# The task:
Transcribe the stretch of entries below from the line with "Skryté bloky v Blooketu (17, 1659)" through the line with "Je m'abonne (87, 2365)", exactly and with both ends included; leave out all other lines.
------
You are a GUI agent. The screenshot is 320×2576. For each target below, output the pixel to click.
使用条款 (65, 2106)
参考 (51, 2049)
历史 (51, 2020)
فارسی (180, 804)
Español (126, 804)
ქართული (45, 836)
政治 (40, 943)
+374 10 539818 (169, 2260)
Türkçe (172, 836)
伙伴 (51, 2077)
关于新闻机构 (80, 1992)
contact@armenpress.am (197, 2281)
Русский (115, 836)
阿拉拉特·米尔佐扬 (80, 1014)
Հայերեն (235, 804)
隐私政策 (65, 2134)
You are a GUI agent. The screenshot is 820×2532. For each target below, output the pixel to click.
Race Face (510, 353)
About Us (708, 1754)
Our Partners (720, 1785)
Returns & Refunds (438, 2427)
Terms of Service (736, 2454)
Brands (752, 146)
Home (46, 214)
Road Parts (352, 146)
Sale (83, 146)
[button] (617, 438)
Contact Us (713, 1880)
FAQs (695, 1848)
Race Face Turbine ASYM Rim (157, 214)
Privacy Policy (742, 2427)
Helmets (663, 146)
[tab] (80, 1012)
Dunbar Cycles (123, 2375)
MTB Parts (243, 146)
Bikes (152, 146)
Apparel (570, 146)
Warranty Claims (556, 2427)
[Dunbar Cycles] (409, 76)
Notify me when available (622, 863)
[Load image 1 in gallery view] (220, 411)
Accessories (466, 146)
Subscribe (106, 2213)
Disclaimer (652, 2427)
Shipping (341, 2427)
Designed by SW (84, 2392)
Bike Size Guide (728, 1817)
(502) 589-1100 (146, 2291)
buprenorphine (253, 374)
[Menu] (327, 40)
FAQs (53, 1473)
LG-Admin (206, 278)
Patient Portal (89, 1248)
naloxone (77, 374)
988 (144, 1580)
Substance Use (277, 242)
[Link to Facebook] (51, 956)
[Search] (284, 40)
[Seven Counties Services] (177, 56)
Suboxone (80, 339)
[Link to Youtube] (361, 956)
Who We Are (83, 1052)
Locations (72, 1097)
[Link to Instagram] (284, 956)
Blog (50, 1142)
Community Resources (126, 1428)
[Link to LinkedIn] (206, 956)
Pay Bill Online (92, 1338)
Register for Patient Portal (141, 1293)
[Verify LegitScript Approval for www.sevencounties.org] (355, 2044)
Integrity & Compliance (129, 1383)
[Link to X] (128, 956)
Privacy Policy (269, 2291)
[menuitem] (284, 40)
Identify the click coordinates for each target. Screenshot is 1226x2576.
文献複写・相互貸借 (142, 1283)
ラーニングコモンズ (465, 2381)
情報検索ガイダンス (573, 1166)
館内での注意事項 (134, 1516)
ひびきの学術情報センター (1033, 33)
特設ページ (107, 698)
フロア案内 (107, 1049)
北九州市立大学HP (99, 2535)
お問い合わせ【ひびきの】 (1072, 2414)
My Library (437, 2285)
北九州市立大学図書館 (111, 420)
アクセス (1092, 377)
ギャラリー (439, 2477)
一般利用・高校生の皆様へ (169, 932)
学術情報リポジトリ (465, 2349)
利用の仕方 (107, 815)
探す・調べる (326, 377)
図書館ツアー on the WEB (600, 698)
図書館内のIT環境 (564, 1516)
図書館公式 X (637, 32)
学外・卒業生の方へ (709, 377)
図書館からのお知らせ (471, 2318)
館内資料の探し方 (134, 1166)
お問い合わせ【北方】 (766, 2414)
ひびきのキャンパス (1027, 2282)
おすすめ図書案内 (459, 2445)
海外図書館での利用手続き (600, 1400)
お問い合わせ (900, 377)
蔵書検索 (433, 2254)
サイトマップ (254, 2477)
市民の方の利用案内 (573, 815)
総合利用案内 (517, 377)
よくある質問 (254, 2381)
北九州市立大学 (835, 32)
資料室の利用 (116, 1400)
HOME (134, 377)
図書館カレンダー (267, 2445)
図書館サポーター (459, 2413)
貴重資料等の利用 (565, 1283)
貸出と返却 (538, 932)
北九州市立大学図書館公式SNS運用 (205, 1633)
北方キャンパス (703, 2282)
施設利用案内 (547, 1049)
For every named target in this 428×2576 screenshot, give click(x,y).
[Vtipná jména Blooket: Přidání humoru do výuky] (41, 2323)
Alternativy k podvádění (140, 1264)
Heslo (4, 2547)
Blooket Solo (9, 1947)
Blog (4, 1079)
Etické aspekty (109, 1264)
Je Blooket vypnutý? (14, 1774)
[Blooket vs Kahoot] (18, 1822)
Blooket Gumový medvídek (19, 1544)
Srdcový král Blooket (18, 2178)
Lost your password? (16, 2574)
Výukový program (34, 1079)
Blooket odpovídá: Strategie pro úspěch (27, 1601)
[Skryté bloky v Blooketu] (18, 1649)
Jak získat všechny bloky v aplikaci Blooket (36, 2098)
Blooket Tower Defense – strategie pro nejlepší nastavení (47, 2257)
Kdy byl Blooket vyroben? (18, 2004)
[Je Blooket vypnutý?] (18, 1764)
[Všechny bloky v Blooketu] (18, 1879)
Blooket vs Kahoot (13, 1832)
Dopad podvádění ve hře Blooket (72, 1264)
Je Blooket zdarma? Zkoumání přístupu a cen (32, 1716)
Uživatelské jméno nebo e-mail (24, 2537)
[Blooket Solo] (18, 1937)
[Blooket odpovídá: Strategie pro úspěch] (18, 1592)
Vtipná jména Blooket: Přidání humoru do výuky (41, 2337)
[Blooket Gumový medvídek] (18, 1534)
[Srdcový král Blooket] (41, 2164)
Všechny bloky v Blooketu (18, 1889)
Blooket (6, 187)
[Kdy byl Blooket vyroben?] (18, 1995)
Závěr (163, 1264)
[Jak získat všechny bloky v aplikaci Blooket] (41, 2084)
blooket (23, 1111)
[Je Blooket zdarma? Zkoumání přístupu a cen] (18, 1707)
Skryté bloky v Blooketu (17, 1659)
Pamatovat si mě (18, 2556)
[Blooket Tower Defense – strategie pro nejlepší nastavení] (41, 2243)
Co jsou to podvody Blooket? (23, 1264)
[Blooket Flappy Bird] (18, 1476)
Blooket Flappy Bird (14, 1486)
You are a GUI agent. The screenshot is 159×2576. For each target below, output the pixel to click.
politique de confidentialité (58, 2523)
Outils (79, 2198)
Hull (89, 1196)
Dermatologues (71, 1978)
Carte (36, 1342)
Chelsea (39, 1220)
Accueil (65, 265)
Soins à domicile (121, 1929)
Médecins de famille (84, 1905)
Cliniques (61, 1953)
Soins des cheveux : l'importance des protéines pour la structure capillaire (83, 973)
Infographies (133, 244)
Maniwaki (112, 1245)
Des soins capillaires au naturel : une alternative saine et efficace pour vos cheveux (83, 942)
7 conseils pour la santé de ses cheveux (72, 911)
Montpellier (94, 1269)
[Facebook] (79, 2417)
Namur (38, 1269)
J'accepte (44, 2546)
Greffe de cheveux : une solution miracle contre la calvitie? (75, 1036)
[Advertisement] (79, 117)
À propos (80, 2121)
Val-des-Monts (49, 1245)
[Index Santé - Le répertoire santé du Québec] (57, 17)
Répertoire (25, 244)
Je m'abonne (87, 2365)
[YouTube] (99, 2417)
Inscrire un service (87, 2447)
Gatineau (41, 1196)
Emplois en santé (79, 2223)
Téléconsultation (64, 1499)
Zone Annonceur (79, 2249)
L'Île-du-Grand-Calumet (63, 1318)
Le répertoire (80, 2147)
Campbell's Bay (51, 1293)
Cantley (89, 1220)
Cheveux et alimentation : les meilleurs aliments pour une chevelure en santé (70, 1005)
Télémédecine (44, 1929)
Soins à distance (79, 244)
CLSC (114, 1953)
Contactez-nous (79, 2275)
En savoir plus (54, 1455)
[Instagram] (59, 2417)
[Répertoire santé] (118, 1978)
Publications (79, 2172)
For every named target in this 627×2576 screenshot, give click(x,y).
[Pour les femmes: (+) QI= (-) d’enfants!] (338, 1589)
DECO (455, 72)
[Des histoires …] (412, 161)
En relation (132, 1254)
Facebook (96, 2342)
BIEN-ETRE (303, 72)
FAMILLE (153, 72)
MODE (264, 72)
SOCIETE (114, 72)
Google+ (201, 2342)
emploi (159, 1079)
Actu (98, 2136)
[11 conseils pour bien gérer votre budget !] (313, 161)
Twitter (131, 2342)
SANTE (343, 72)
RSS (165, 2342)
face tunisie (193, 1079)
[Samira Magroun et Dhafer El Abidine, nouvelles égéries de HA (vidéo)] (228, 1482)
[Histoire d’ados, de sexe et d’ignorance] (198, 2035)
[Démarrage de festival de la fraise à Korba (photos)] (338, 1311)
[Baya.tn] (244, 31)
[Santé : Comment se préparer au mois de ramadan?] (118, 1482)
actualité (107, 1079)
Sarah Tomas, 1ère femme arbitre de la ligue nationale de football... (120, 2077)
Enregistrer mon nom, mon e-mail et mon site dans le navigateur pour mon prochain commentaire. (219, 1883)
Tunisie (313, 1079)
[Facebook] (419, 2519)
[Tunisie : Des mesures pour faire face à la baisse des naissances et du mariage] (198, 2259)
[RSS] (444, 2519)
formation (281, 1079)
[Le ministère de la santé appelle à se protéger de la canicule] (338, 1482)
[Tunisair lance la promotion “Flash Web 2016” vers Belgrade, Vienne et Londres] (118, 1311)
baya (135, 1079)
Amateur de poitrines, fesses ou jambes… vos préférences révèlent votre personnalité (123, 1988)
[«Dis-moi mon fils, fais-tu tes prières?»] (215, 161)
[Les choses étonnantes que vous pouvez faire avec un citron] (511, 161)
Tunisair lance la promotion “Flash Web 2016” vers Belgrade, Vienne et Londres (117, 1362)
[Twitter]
------
# Solution to this task:
Skryté bloky v Blooketu (17, 1659)
Pamatovat si mě (18, 2556)
[Blooket Tower Defense – strategie pro nejlepší nastavení] (41, 2243)
Co jsou to podvody Blooket? (23, 1264)
[Blooket Flappy Bird] (18, 1476)
Blooket Flappy Bird (14, 1486)
You are a GUI agent. The screenshot is 159×2576. For each target below, output the pixel to click.
politique de confidentialité (58, 2523)
Outils (79, 2198)
Hull (89, 1196)
Dermatologues (71, 1978)
Carte (36, 1342)
Chelsea (39, 1220)
Accueil (65, 265)
Soins à domicile (121, 1929)
Médecins de famille (84, 1905)
Cliniques (61, 1953)
Soins des cheveux : l'importance des protéines pour la structure capillaire (83, 973)
Infographies (133, 244)
Maniwaki (112, 1245)
Des soins capillaires au naturel : une alternative saine et efficace pour vos cheveux (83, 942)
7 conseils pour la santé de ses cheveux (72, 911)
Montpellier (94, 1269)
[Facebook] (79, 2417)
Namur (38, 1269)
J'accepte (44, 2546)
Greffe de cheveux : une solution miracle contre la calvitie? (75, 1036)
[Advertisement] (79, 117)
À propos (80, 2121)
Val-des-Monts (49, 1245)
[Index Santé - Le répertoire santé du Québec] (57, 17)
Répertoire (25, 244)
Je m'abonne (87, 2365)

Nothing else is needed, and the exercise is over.